Could you quote the lines below, starting with the line that contains "The height and width of the screenshot is (615, 568)." and going on through the line that contains "Looking at the"?

* [DATA FOR THIS EXERCISE]
begin

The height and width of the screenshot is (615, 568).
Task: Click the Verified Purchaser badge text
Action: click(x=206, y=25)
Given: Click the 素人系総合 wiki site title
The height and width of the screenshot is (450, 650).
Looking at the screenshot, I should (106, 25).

end
begin

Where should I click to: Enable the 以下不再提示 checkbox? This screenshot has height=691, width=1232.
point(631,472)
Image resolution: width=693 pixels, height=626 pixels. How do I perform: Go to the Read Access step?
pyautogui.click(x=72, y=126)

end
begin

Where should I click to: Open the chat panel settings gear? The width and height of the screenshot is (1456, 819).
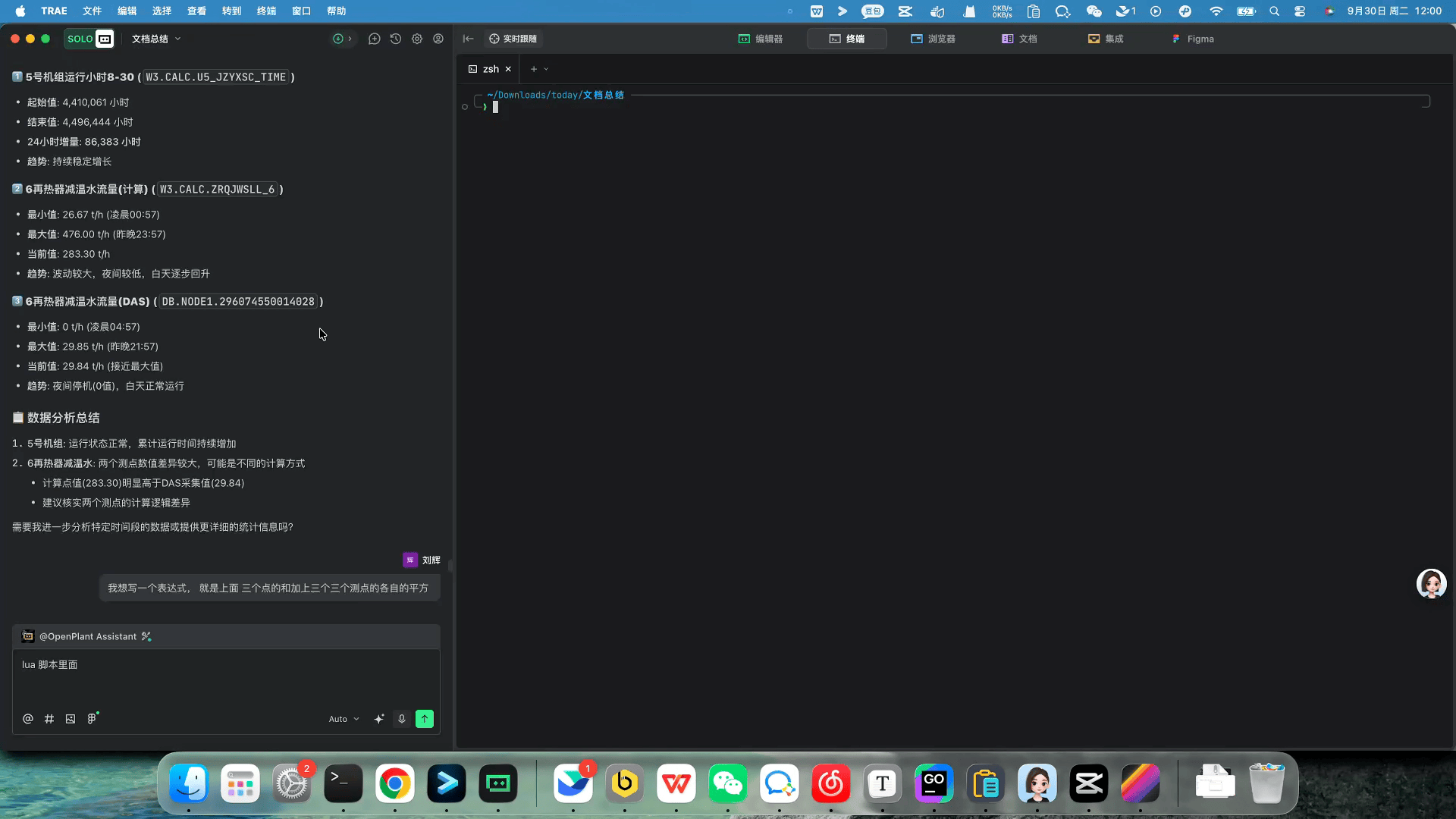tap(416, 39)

end

* [WORKED ANSWER]
The height and width of the screenshot is (615, 568).
Task: Click the Verified Purchaser badge text
Action: click(x=206, y=25)
Given: Click the 素人系総合 wiki site title
The height and width of the screenshot is (450, 650).
Looking at the screenshot, I should (106, 25).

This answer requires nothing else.